*Stated goal*. Reproduce the records below word for word, from the line containing "Given: Open the 帮助(H) menu" through the end of the records, both ends included, with the pictures left out.

-- start of Raw data --

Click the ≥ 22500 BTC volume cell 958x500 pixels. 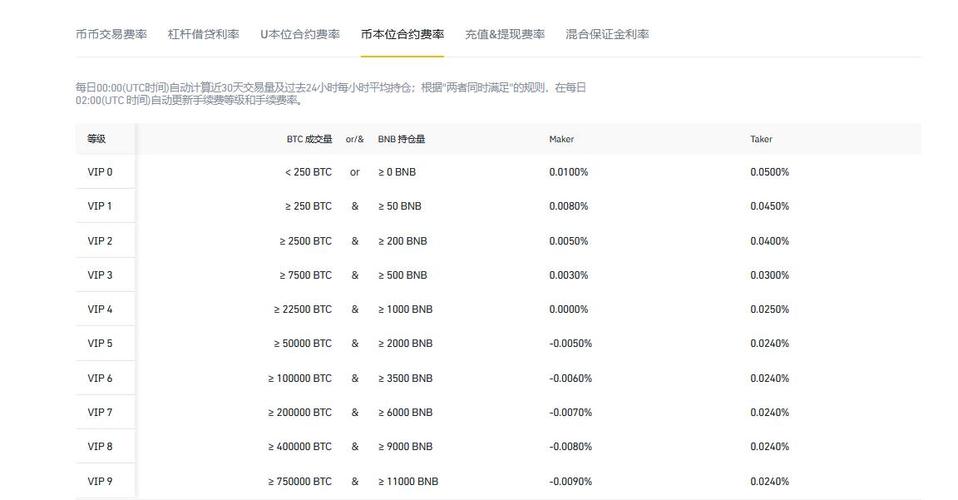click(x=302, y=309)
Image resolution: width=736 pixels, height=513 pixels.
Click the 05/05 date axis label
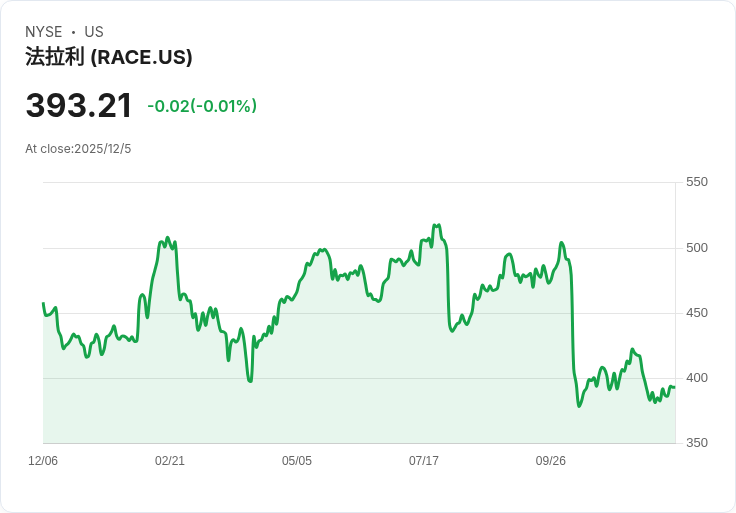pyautogui.click(x=297, y=461)
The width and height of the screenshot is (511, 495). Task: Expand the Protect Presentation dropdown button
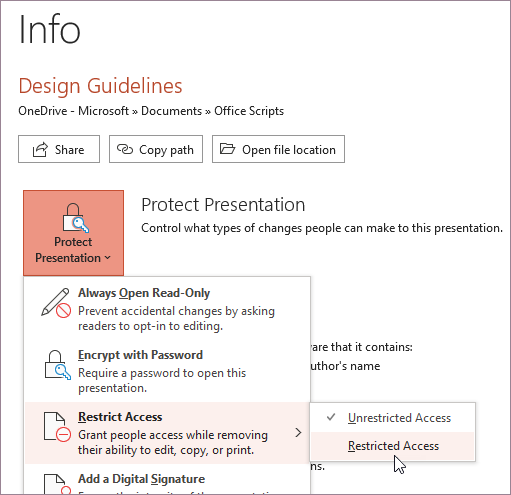click(73, 233)
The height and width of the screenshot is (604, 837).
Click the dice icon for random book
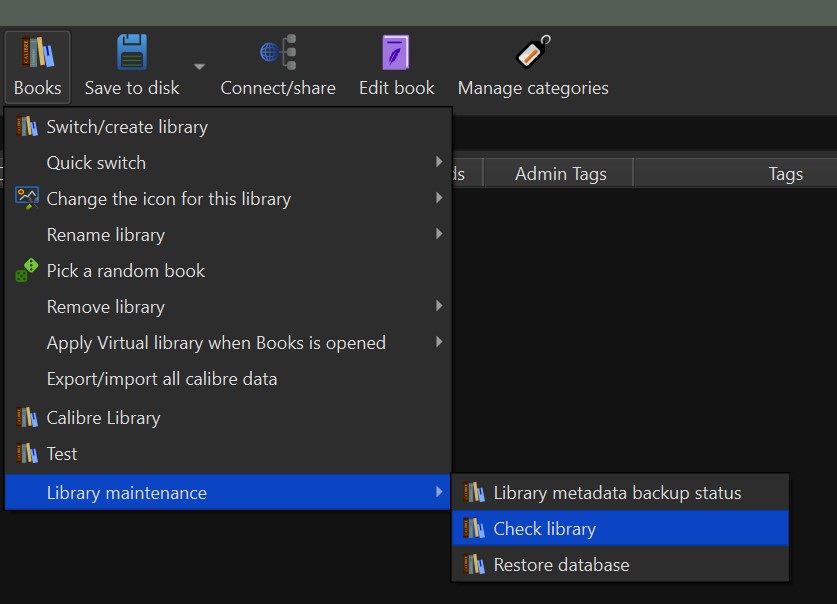[x=27, y=271]
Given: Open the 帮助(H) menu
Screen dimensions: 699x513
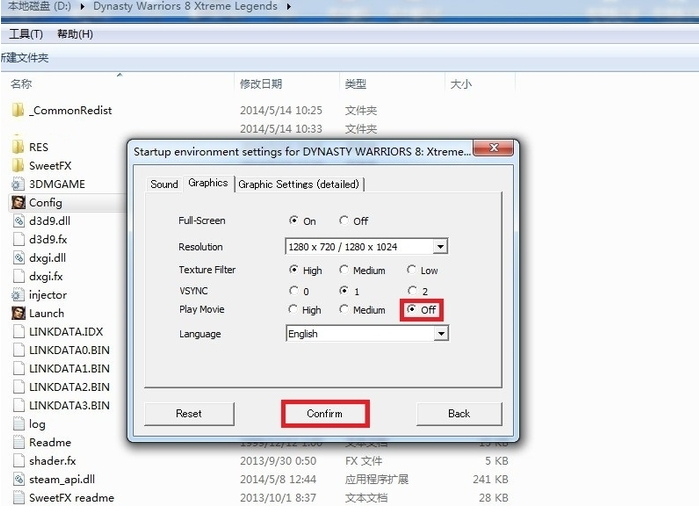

-- end of Raw data --

*Exercise output*.
Given: Open the 帮助(H) menu
Screen dimensions: 699x513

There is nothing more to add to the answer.